Directions for this task —
Rewrite the material below, replacing every occurrence of "computer-use agent" with "desktop automation agent" and leaving everything else unchanged.

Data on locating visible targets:
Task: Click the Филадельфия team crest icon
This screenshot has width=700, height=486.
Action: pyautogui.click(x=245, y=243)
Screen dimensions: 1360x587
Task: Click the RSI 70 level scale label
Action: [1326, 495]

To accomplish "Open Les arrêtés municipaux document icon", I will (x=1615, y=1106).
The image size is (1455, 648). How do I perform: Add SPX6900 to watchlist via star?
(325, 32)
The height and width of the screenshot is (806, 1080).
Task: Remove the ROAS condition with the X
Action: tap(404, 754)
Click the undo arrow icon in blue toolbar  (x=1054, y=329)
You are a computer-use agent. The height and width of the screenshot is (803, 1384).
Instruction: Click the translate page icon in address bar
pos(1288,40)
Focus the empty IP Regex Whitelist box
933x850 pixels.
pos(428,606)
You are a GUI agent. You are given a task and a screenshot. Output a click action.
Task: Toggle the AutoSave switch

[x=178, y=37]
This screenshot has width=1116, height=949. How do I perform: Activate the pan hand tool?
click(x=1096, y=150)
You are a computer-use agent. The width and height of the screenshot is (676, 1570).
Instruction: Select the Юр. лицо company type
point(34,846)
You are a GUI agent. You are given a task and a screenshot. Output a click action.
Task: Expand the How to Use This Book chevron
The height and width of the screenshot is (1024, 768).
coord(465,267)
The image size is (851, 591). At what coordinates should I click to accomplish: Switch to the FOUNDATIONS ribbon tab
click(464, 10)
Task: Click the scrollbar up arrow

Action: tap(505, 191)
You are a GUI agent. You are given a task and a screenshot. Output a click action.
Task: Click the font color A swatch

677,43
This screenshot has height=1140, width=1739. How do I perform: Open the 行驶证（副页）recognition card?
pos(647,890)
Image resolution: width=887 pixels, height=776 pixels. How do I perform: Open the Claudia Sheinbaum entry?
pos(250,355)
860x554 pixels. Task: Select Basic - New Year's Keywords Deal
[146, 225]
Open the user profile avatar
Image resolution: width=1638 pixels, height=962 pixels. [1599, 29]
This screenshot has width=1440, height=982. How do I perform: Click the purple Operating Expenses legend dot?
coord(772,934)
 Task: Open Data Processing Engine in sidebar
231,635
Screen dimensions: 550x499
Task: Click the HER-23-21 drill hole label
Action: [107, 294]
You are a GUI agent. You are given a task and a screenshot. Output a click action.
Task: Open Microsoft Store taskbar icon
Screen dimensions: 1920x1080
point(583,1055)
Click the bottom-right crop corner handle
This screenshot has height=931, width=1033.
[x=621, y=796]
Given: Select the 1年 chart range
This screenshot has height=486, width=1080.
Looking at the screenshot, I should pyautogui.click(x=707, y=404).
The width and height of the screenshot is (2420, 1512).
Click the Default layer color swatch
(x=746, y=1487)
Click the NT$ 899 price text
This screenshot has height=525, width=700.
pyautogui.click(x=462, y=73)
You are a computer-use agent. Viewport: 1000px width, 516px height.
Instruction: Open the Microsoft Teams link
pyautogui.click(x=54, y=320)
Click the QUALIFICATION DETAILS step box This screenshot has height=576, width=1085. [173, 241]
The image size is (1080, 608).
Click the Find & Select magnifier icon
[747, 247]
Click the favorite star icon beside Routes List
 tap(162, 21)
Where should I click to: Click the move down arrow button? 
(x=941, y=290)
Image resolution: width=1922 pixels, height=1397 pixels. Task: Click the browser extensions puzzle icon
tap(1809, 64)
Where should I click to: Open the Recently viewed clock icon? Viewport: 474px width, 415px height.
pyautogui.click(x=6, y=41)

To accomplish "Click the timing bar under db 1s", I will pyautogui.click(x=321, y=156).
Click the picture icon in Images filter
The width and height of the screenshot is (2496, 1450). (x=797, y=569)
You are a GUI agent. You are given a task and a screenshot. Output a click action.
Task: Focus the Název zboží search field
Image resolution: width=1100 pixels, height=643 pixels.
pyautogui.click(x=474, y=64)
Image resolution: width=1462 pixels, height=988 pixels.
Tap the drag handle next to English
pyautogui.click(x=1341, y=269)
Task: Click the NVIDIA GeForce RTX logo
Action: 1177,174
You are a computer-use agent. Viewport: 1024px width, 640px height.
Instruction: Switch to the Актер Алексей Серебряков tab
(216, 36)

Exercise answer —
Task: Click the Филадельфия team crest icon
This screenshot has width=700, height=486.
Action: pyautogui.click(x=245, y=243)
Screen dimensions: 1360x587
Task: Click the RSI 70 level scale label
Action: [1326, 495]

To accomplish "Open Les arrêtés municipaux document icon", I will (x=1615, y=1106).
The image size is (1455, 648). How do I perform: Add SPX6900 to watchlist via star?
(325, 32)
The height and width of the screenshot is (806, 1080).
Task: Remove the ROAS condition with the X
Action: tap(404, 754)
Click the undo arrow icon in blue toolbar  (x=1054, y=329)
You are a desktop automation agent. The height and width of the screenshot is (803, 1384).
Instruction: Click the translate page icon in address bar
pos(1288,40)
Focus the empty IP Regex Whitelist box
933x850 pixels.
pos(428,606)
You are a GUI agent. You are given a task and a screenshot. Output a click action.
Task: Toggle the AutoSave switch

[x=178, y=37]
This screenshot has width=1116, height=949. How do I perform: Activate the pan hand tool?
click(x=1096, y=150)
You are a desktop automation agent. The width and height of the screenshot is (676, 1570).
Instruction: Select the Юр. лицо company type
point(34,846)
You are a GUI agent. You are given a task and a screenshot. Output a click action.
Task: Expand the How to Use This Book chevron
The height and width of the screenshot is (1024, 768).
coord(465,267)
The image size is (851, 591). At what coordinates should I click to accomplish: Switch to the FOUNDATIONS ribbon tab
click(464, 10)
Task: Click the scrollbar up arrow

Action: tap(505, 191)
You are a GUI agent. You are given a task and a screenshot. Output a click action.
Task: Click the font color A swatch

677,43
This screenshot has height=1140, width=1739. How do I perform: Open the 行驶证（副页）recognition card?
pos(647,890)
Image resolution: width=887 pixels, height=776 pixels. How do I perform: Open the Claudia Sheinbaum entry?
pos(250,355)
860x554 pixels. Task: Select Basic - New Year's Keywords Deal
[146, 225]
Open the user profile avatar
Image resolution: width=1638 pixels, height=962 pixels. [1599, 29]
This screenshot has width=1440, height=982. How do I perform: Click the purple Operating Expenses legend dot?
coord(772,934)
 Task: Open Data Processing Engine in sidebar
231,635
Screen dimensions: 550x499
Task: Click the HER-23-21 drill hole label
Action: [107, 294]
You are a GUI agent. You are given a task and a screenshot. Output a click action.
Task: Open Microsoft Store taskbar icon
Screen dimensions: 1920x1080
point(583,1055)
Click the bottom-right crop corner handle
This screenshot has height=931, width=1033.
[x=621, y=796]
Given: Select the 1年 chart range
This screenshot has height=486, width=1080.
Looking at the screenshot, I should pyautogui.click(x=707, y=404).
The width and height of the screenshot is (2420, 1512).
Click the Default layer color swatch
(x=746, y=1487)
Click the NT$ 899 price text
This screenshot has height=525, width=700.
pyautogui.click(x=462, y=73)
You are a desktop automation agent. Viewport: 1000px width, 516px height.
Instruction: Open the Microsoft Teams link
pyautogui.click(x=54, y=320)
Click the QUALIFICATION DETAILS step box This screenshot has height=576, width=1085. [173, 241]
The image size is (1080, 608).
Click the Find & Select magnifier icon
[747, 247]
Click the favorite star icon beside Routes List
 tap(162, 21)
Where should I click to: Click the move down arrow button? 
(x=941, y=290)
Image resolution: width=1922 pixels, height=1397 pixels. Task: Click the browser extensions puzzle icon
tap(1809, 64)
Where should I click to: Open the Recently viewed clock icon? Viewport: 474px width, 415px height.
pyautogui.click(x=6, y=41)

To accomplish "Click the timing bar under db 1s", I will pyautogui.click(x=321, y=156).
Click the picture icon in Images filter
The width and height of the screenshot is (2496, 1450). (x=797, y=569)
You are a GUI agent. You are given a task and a screenshot. Output a click action.
Task: Focus the Název zboží search field
Image resolution: width=1100 pixels, height=643 pixels.
pyautogui.click(x=474, y=64)
Image resolution: width=1462 pixels, height=988 pixels.
Tap the drag handle next to English
pyautogui.click(x=1341, y=269)
Task: Click the NVIDIA GeForce RTX logo
Action: 1177,174
You are a desktop automation agent. Viewport: 1024px width, 640px height.
Instruction: Switch to the Актер Алексей Серебряков tab
(216, 36)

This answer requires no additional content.